- [指示 A]:
秋田の正月を記した文章から、「昨年暮れの北日本日本海側は、」と「雪は秋田市より少し多い感じ。」の間を両端も含めて、一字も変えずに引用せよ。
- [指示 B]:
大館駅前の正月の様子を記した文章を、最後の文の次から書き継げ。

- [提供文章]:
- - -

2019-01-02 23:23:13 | 秋田の季節・風景
あけましておめでとうございます。2019年もよろしくお願いします。
昨年暮れの北日本日本海側は、目立った被害はなかったものの強風が続き、やっと大みそかに落ち着いた。
秋田市ではクリスマスにはいったんなくなっていた雪も、再び10センチほど積もった。たまに晴れ間が出たと思えば、雪が舞い、そして少し吹雪く、標準的な、まあまあ穏やかな秋田らしい正月。

元日の秋田県北部・大館市のJR奥羽本線・花輪線 大館駅前。積雪は秋田市より少し多い感じ。
「秋田犬の像」。通称「群像」※過去の記事
向かい側の鶏めし・花善の店は元日も営業中で、車がたくさん入っていた。
大館は、2018年に戌年かついろいろと注目されて世界的とも言えるブームになった秋田犬(あきたいぬ)の本場。
駅前の親子の群像とその周りには、この季節ならではの装飾。像の周りにあるピンクのものがくっついた木は、枝にピンク色の飴玉を結びつけた「枝アメ」。

- - -

- [保存データ]:

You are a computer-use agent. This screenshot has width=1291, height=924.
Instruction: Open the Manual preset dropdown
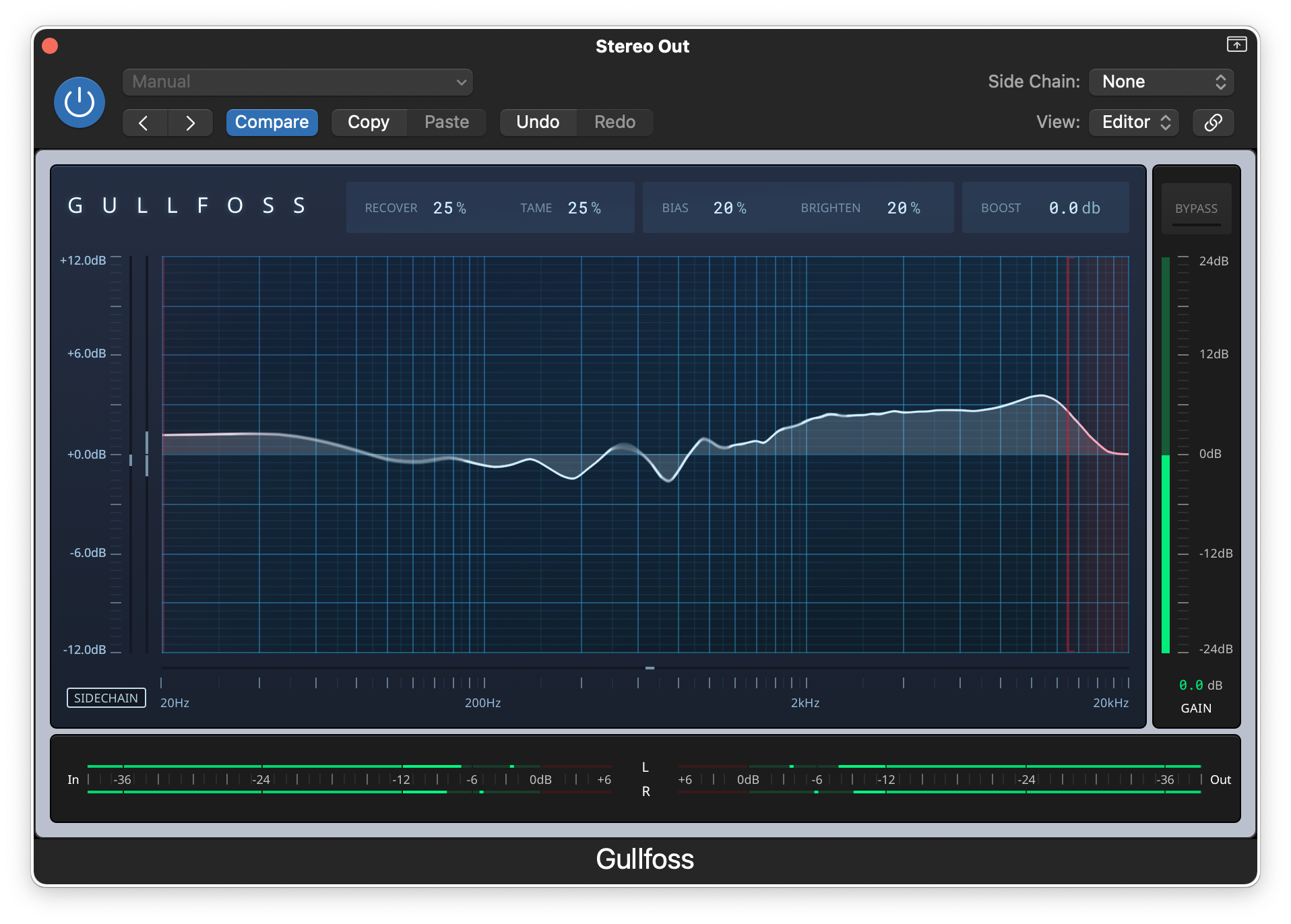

- - -

- [回答欄 A]:
昨年暮れの北日本日本海側は、目立った被害はなかったものの強風が続き、やっと大みそかに落ち着いた。
秋田市ではクリスマスにはいったんなくなっていた雪も、再び10センチほど積もった。たまに晴れ間が出たと思えば、雪が舞い、そして少し吹雪く、標準的な、まあまあ穏やかな秋田らしい正月。

元日の秋田県北部・大館市のJR奥羽本線・花輪線 大館駅前。積雪は秋田市より少し多い感じ。

- [回答欄 B]:
2月に大館で開かれるアメッコ市に欠かせないアイテムで、その事前宣伝なのだろう。近年は秋田駅にも置かれる。
親犬にはしめ縄【3日補足】「しめ飾り」が適切かな

上の写真からさらに引いてみると、
ちょっと物足りない?!
群像の手前にあった「忠犬ハチ公」がいない。

現地の立て札や報道もされたように、ハチ公像は、昨年12月7日に移設された。
雪が積もっていて感覚が違うせいもあるが、そう思って見れば物足りない。
左枠外が群像、右が駅舎
移転距離は200メートルほど。上の写真左奥に見えている、三角屋根の大きな新しい建物の前。
大館駅を出て右側、昔、小坂鉄道(廃止)の駅やその他施設があったところ。
工事中の柵の中に

ハチ公がいた
この建物は、今年5月8日オープン予定の大館市観光交流施設「秋田犬の里」。「秋田犬の里」は昨年10月に決定された名称で、現地の看板には、まだ「ハチ公の駅(仮称)」と記載されていた。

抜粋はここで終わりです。